I'm an engineering leader who builds AI-native platforms and helps teams ship the way one AI-leveraged builder does — turning AI from a few power users into a whole-team operating model.
Most of my work lives in the messy middle where ideas become shipped systems: platform architecture, CI/CD, cloud infrastructure, and the guardrails, context, and agentic workflows that let teams move in days instead of quarters — without the wheels coming off.
- AI-native development practice — guardrails, review/security gates, reusable context and agent patterns, team training and adoption
- Platform engineering — monorepo architecture, shared APIs, CI/CD, AWS serverless infrastructure
- Engineering leadership — taking vision and turning it into shipped product; mentoring builders; modernizing how teams work
- Turning legacy and ambiguity into momentum — within real budget and organizational constraints
🪺 Roost — a modular monorepo framework for personal and business use.
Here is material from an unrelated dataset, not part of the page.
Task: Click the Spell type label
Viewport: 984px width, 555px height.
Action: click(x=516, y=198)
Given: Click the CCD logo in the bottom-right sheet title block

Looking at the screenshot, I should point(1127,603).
Plugins for AWS CI/CD and infrastructure build-out with cost/resource tagging, email service integrations, and the platform patterns I've found worth reusing. Open source, built from the ground up. (link coming soon)
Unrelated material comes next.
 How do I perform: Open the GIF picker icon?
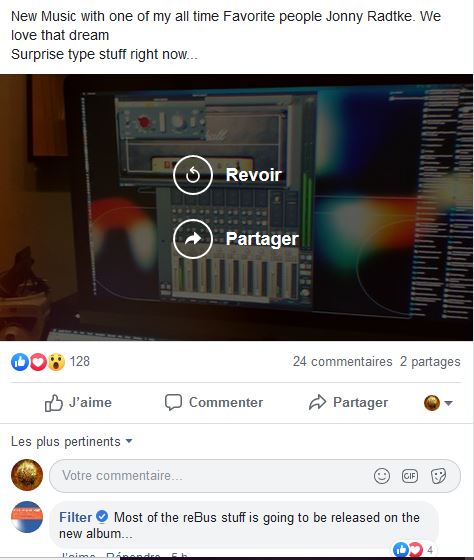(x=410, y=476)
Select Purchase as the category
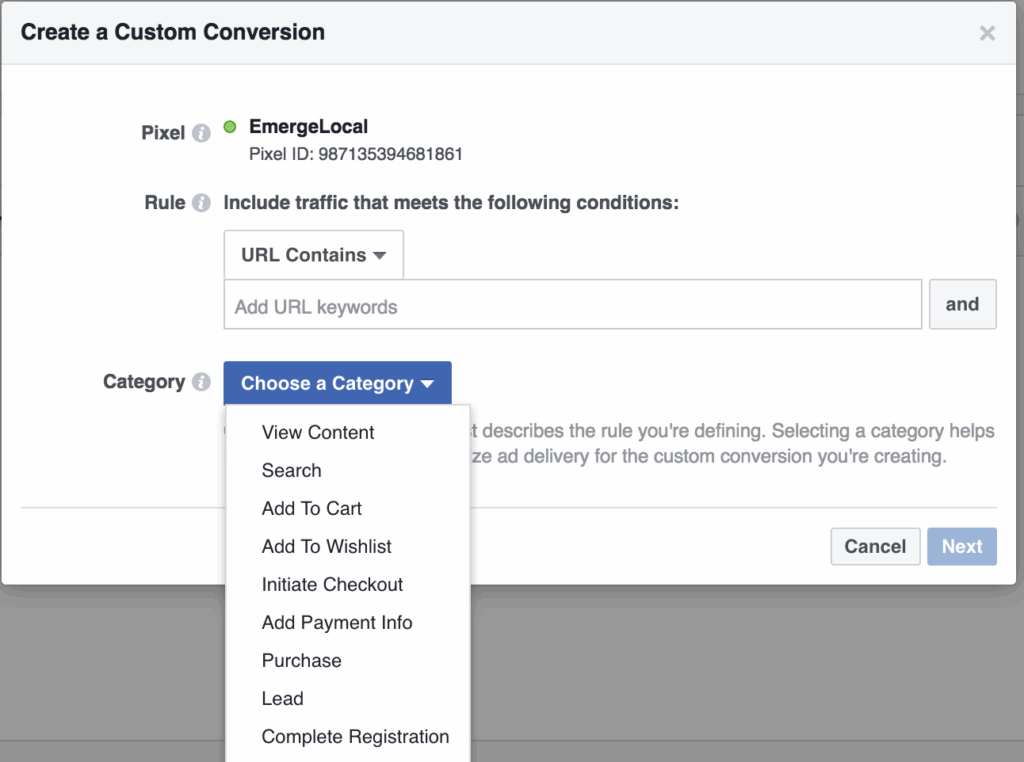 (x=302, y=660)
Going deep on language model fundamentals via Stanford's CS336 (Language Modeling from Scratch) — because understanding the model layer from first principles makes you better at steering it.
TypeScript · Next.js · React · Node.js · GraphQL · AWS (Lambda, RDS, Cognito, SST) · PostgreSQL · Turborepo · Claude · Cursor
I care more about solving the problem than about any particular tool. The interesting question isn't "what's your stack" — it's "can you turn chaos into something that works?"